THE REQUEST
Please update the entries from the line with "Image resolution: width=1531" up to and including the line with "coordinates (143, 218)." by putting "Point out the location of" wherever "Identify the location of" appears, with nothing else changed. Return only those lines.

RECORD EXTRACTS

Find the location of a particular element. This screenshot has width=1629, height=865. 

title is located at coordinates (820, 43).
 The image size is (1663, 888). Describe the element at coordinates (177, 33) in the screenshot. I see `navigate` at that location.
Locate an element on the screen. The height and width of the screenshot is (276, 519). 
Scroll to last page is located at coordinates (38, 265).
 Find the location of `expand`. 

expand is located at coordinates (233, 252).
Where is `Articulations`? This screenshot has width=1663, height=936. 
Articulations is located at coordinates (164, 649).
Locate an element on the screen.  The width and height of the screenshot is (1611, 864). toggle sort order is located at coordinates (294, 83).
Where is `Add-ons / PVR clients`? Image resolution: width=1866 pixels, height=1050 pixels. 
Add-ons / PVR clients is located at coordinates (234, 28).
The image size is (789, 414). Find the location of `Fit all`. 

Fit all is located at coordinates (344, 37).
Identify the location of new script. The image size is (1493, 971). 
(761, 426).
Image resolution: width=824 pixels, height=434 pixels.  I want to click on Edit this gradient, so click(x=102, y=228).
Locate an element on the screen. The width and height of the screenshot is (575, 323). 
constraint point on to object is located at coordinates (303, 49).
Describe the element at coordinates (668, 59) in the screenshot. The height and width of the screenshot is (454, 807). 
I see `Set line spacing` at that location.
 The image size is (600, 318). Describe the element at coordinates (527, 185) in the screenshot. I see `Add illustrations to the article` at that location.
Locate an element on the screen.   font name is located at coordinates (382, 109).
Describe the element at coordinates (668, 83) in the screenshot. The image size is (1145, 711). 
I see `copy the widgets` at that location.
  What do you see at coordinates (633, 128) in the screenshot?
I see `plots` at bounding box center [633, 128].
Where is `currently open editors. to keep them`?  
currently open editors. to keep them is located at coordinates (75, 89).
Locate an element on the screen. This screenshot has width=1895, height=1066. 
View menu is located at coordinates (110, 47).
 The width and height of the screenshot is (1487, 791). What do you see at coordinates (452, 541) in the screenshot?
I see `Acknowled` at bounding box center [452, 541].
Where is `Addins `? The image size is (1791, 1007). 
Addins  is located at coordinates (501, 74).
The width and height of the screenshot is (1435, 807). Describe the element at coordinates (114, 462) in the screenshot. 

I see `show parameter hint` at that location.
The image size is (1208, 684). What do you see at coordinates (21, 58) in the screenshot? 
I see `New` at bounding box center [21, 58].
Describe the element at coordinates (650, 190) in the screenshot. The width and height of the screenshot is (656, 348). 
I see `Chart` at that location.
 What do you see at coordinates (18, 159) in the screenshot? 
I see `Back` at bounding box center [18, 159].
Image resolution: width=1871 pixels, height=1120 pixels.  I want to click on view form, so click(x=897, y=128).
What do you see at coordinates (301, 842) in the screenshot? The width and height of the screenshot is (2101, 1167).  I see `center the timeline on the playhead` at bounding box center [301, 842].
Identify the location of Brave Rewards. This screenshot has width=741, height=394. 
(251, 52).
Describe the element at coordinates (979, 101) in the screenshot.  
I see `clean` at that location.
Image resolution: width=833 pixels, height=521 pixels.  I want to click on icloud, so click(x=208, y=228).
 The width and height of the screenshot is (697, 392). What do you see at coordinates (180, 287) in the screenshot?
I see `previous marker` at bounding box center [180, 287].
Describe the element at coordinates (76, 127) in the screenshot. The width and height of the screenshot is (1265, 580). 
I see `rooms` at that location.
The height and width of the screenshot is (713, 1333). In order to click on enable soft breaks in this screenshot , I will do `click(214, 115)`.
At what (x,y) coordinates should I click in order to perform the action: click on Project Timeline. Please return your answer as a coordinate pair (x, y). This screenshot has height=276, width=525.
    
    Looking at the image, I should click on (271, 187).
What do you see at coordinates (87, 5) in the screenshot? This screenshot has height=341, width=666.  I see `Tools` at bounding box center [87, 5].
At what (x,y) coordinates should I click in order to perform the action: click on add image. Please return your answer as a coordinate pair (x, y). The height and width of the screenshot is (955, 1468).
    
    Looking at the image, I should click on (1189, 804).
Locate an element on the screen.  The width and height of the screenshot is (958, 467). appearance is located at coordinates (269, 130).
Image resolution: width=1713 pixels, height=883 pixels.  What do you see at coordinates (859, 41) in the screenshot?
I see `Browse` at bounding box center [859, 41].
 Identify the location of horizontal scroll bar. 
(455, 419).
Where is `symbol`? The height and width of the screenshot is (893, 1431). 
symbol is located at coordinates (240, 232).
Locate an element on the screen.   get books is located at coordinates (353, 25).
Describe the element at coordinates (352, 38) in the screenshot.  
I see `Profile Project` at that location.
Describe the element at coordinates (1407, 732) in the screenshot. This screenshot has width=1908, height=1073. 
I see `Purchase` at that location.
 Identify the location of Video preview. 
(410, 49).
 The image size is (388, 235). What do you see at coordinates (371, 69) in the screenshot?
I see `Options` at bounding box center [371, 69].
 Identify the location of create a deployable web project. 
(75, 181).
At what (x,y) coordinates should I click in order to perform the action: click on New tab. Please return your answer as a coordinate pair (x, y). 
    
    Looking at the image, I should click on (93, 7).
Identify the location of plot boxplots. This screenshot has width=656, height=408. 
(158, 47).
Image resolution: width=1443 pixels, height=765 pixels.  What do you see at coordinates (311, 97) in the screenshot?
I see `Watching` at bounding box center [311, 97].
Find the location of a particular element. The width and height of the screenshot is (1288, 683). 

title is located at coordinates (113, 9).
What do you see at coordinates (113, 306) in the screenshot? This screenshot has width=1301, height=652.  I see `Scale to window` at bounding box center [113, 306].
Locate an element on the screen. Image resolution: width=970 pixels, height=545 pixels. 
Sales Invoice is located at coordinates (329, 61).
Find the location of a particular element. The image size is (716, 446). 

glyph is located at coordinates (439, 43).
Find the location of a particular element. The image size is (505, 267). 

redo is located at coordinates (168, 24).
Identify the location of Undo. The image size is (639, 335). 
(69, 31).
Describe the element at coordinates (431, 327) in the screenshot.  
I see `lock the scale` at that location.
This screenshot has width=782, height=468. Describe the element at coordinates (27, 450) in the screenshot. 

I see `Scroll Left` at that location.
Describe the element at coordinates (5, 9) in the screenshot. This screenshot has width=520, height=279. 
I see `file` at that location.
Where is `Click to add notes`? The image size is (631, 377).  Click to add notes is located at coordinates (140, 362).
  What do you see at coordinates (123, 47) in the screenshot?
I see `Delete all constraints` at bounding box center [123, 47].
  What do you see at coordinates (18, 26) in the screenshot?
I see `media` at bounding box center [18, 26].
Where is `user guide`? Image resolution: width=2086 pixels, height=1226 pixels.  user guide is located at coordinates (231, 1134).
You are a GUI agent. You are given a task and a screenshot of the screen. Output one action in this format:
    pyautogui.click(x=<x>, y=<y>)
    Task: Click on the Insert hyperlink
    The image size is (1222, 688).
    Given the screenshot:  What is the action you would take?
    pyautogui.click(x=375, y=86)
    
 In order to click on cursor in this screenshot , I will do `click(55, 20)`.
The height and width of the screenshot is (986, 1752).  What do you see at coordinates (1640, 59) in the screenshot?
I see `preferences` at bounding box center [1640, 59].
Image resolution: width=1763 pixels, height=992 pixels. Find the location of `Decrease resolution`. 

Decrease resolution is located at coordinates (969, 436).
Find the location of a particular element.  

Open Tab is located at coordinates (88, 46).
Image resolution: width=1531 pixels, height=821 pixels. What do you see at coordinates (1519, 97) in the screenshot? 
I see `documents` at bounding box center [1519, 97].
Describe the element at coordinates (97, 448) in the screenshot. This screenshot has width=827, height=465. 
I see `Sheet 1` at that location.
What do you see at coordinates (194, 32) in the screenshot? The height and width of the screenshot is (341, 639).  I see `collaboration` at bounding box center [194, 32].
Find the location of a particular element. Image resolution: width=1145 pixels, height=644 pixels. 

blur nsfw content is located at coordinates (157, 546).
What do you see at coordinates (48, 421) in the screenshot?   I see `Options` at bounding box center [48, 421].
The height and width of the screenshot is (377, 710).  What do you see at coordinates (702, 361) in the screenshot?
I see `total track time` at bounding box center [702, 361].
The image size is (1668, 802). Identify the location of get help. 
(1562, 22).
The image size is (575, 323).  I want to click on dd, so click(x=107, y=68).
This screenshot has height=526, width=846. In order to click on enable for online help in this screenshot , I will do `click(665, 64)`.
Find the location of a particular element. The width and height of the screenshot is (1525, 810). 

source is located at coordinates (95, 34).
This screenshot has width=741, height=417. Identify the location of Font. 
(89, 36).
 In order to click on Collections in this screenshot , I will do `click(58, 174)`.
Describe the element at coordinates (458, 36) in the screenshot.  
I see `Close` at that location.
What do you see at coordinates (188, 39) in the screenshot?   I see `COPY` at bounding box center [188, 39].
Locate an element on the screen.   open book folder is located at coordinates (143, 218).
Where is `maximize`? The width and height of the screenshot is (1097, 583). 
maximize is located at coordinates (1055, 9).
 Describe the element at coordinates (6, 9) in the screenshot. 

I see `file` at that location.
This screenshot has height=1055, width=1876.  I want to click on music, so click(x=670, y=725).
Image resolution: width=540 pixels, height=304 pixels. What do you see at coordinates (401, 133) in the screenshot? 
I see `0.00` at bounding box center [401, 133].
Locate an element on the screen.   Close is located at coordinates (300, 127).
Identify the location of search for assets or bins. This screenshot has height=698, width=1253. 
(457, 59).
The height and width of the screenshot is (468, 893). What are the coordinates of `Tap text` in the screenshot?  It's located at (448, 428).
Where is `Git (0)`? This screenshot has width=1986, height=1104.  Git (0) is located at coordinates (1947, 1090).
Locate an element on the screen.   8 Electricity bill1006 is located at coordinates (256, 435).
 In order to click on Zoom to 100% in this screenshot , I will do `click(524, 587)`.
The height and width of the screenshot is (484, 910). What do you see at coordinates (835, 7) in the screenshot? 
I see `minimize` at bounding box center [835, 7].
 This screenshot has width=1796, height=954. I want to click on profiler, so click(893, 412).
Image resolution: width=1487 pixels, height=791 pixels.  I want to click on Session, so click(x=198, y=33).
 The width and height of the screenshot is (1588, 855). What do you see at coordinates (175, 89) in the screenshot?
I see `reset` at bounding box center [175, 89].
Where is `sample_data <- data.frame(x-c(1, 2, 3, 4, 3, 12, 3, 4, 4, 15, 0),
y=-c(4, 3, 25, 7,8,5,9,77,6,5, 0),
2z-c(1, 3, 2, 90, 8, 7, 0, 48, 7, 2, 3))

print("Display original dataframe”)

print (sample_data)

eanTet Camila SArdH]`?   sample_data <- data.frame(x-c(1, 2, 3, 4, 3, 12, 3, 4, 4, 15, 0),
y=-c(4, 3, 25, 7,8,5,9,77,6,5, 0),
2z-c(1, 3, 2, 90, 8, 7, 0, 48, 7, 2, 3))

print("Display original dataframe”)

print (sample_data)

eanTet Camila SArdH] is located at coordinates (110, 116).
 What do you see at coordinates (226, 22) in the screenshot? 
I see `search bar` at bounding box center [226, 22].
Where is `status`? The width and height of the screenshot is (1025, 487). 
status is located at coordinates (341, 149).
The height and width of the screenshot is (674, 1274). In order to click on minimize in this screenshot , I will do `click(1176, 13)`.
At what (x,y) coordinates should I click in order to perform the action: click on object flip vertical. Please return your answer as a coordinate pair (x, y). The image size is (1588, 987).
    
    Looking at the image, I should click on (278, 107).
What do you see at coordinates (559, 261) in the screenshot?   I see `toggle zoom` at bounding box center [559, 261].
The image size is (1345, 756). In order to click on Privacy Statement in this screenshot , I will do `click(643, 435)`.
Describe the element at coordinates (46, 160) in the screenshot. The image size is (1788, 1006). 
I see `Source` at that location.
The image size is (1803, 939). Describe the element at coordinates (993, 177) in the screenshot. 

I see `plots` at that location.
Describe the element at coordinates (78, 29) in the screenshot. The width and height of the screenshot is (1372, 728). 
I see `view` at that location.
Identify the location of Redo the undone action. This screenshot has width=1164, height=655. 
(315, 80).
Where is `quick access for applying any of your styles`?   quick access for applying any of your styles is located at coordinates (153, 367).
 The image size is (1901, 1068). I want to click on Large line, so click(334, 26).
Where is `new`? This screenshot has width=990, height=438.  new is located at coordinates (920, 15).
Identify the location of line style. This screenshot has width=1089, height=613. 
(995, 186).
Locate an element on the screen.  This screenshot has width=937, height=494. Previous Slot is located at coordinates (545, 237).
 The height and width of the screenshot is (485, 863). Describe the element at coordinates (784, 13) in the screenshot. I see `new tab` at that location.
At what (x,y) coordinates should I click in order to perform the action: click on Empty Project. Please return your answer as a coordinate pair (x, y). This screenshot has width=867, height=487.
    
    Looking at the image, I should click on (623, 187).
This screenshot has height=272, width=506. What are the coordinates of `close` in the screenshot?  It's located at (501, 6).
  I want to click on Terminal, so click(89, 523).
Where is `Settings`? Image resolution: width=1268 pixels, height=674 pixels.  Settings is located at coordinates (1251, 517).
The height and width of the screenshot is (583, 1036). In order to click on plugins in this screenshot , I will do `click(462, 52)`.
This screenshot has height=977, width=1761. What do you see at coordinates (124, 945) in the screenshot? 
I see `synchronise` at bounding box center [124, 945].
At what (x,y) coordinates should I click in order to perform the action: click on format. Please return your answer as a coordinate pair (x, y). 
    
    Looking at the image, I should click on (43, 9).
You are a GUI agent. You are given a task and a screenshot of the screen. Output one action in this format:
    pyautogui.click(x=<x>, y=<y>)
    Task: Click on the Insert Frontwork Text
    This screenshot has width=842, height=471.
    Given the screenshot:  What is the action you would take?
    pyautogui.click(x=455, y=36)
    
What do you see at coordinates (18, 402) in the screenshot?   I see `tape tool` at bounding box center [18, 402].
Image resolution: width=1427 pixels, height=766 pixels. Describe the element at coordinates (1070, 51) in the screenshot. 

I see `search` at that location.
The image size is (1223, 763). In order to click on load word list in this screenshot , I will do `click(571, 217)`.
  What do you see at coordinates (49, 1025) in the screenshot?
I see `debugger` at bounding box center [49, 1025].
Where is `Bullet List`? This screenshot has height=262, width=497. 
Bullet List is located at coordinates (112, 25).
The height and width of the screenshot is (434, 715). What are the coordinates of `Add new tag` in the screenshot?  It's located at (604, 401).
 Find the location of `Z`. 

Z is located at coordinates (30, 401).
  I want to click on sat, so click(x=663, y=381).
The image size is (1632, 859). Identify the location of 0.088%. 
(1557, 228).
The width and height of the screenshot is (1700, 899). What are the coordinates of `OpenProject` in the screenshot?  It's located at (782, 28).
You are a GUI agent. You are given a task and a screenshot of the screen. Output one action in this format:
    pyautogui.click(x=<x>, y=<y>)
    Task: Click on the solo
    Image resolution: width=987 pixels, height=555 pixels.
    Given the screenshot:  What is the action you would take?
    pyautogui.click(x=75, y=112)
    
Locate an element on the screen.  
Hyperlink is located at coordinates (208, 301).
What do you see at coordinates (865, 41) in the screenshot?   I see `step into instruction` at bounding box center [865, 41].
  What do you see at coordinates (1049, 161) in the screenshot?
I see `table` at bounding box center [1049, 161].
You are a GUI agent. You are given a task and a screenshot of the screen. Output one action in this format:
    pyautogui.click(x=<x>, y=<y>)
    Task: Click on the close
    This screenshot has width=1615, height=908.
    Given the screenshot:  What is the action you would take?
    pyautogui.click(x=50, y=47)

SOLVED PROBLEM
Image resolution: width=1531 pixels, height=821 pixels. What do you see at coordinates (1519, 97) in the screenshot? 
I see `documents` at bounding box center [1519, 97].
Describe the element at coordinates (97, 448) in the screenshot. This screenshot has width=827, height=465. 
I see `Sheet 1` at that location.
What do you see at coordinates (194, 32) in the screenshot? The height and width of the screenshot is (341, 639).  I see `collaboration` at bounding box center [194, 32].
Find the location of a particular element. Image resolution: width=1145 pixels, height=644 pixels. 

blur nsfw content is located at coordinates (157, 546).
What do you see at coordinates (48, 421) in the screenshot?   I see `Options` at bounding box center [48, 421].
The height and width of the screenshot is (377, 710).  What do you see at coordinates (702, 361) in the screenshot?
I see `total track time` at bounding box center [702, 361].
The image size is (1668, 802). Point out the location of get help. 
(1562, 22).
The image size is (575, 323).  I want to click on dd, so click(x=107, y=68).
This screenshot has height=526, width=846. In order to click on enable for online help in this screenshot , I will do `click(665, 64)`.
Find the location of a particular element. The width and height of the screenshot is (1525, 810). 

source is located at coordinates (95, 34).
This screenshot has width=741, height=417. Point out the location of Font. 
(89, 36).
 In order to click on Collections in this screenshot , I will do `click(58, 174)`.
Describe the element at coordinates (458, 36) in the screenshot.  
I see `Close` at that location.
What do you see at coordinates (188, 39) in the screenshot?   I see `COPY` at bounding box center [188, 39].
Locate an element on the screen.   open book folder is located at coordinates (143, 218).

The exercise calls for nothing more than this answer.